● Problem requirements
Give the lines from the one containing "Where should I click to: Click" through the end of the rows, inclusive, as a numbered list, skipping any blank lines and leaving out the pictures.

====================

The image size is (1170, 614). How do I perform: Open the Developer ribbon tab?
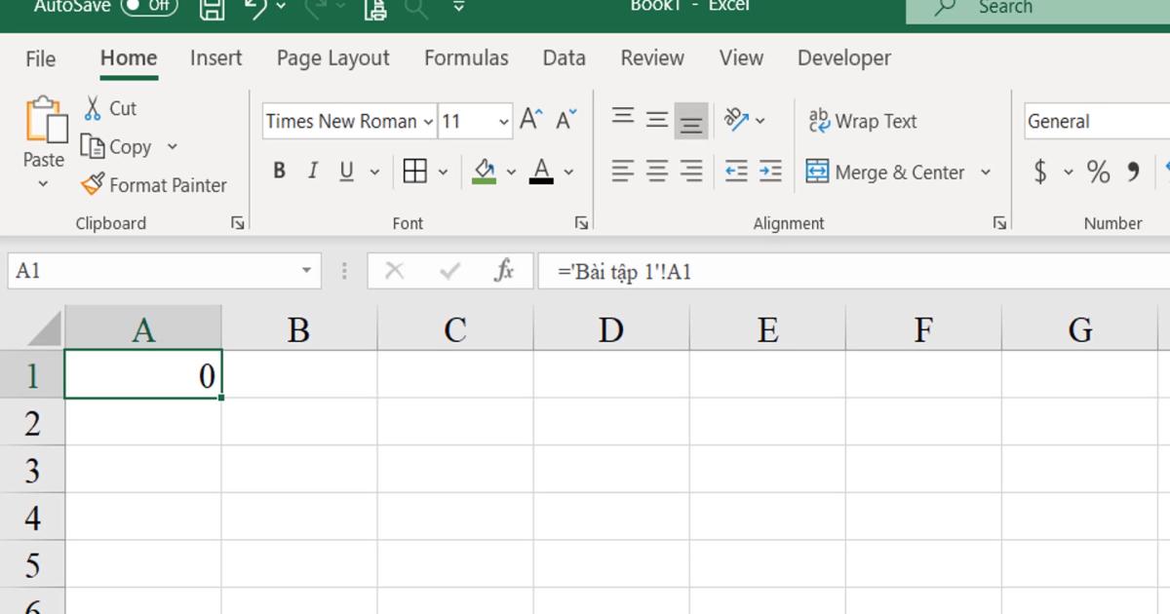pyautogui.click(x=843, y=58)
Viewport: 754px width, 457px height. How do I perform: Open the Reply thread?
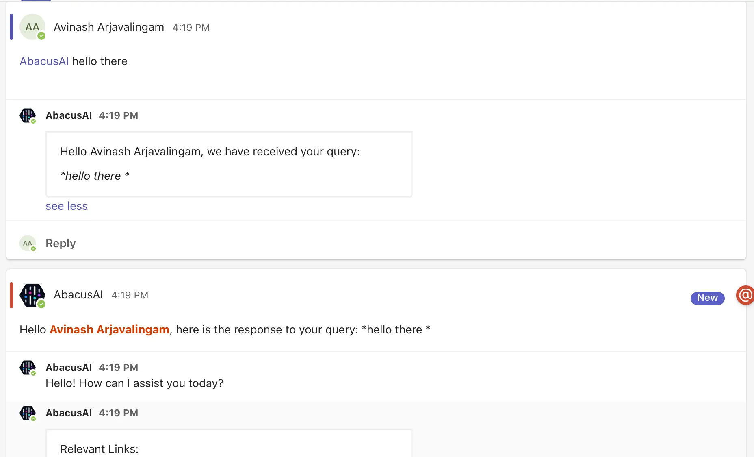point(61,243)
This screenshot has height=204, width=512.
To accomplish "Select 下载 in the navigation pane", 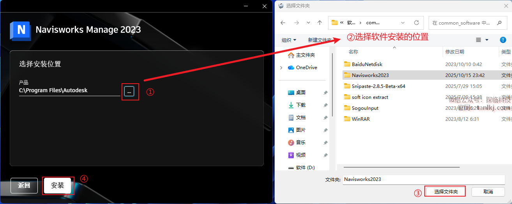I will coord(300,105).
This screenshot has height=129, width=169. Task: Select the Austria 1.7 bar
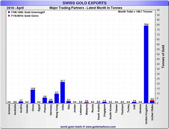tap(21, 102)
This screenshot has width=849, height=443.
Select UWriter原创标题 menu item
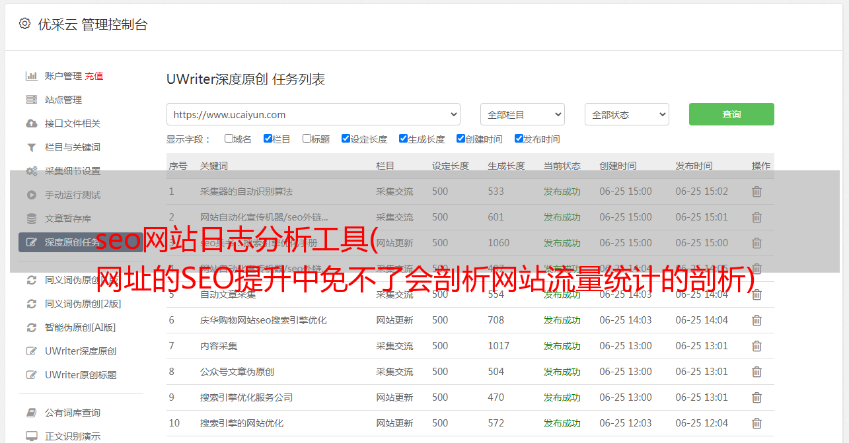(81, 375)
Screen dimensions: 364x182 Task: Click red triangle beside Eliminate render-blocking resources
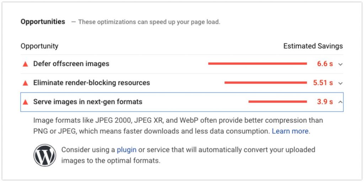click(x=25, y=83)
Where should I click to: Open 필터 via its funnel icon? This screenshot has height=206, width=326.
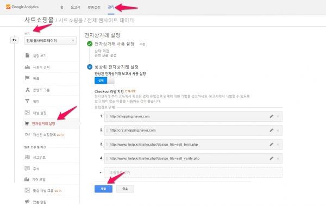pos(27,101)
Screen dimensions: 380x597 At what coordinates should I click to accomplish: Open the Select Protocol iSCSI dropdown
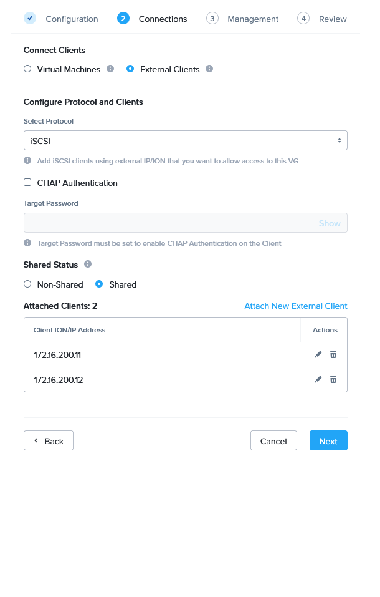pyautogui.click(x=185, y=140)
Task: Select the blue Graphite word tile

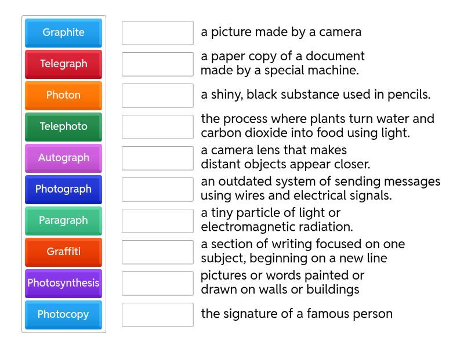Action: (x=63, y=32)
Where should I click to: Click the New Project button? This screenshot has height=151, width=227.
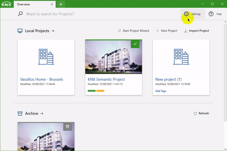click(166, 31)
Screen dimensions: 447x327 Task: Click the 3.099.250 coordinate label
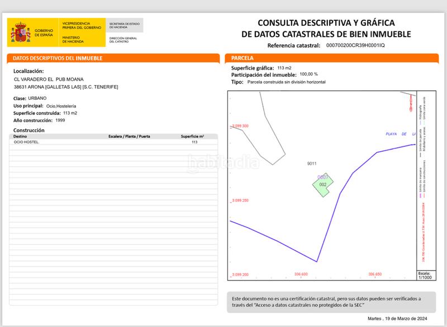tap(240, 200)
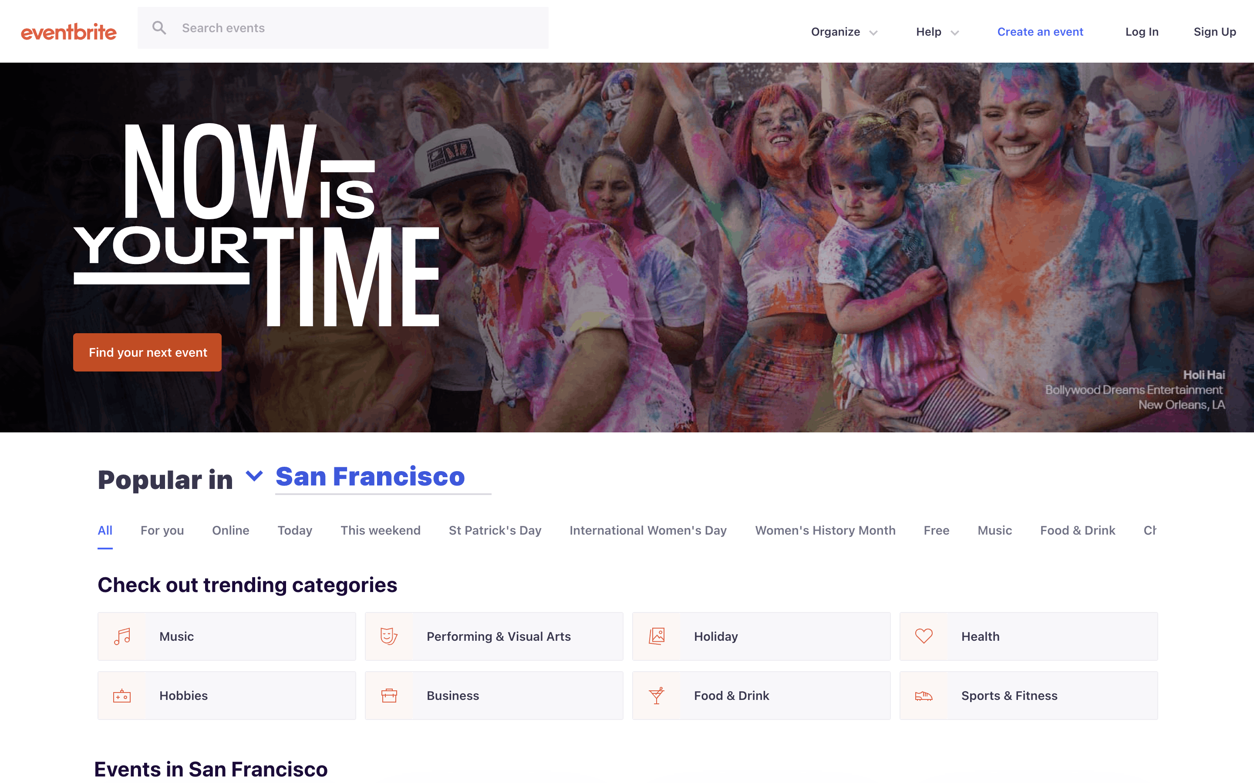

====================

● Answer to the problem
1. Where should I click to: Click the New Project button? This screenshot has height=151, width=227.
2. click(166, 31)
3. Screen dimensions: 447x327 Task: Click the 3.099.250 coordinate label
4. tap(240, 200)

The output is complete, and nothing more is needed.